» **Task to complete**
Which lines of the entries below hold the word "computer"? Report each of them.

» **Dataset records**

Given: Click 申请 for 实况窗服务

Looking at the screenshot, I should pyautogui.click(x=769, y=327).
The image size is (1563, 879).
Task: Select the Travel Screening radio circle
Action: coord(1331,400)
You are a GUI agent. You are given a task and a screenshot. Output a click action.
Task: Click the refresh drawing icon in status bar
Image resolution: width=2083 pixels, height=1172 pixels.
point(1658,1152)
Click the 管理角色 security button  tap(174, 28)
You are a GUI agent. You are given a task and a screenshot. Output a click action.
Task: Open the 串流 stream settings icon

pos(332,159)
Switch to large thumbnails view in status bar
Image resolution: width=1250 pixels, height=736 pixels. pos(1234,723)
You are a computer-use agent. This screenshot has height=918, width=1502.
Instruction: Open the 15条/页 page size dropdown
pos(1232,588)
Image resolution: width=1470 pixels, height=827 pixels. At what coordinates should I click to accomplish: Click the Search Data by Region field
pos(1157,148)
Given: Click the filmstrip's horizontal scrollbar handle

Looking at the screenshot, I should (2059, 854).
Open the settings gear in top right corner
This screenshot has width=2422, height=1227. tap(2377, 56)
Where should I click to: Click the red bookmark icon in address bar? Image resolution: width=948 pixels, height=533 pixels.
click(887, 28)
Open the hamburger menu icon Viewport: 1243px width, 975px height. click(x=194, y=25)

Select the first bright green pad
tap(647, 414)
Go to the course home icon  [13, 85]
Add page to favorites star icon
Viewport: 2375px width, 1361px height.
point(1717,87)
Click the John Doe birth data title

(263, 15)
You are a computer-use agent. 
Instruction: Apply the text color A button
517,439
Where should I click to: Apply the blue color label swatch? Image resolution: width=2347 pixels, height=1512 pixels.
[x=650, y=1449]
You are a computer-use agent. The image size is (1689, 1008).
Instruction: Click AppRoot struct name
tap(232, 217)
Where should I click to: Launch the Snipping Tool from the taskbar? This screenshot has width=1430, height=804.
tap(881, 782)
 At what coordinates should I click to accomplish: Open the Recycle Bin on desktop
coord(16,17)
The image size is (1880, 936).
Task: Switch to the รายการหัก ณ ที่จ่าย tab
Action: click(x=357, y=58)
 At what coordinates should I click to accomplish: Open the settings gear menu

» **Response below**
You are a computer-use agent. This screenshot has height=918, width=1502.
You are a computer-use agent. 
You are a computer-use agent. The image size is (1689, 1008).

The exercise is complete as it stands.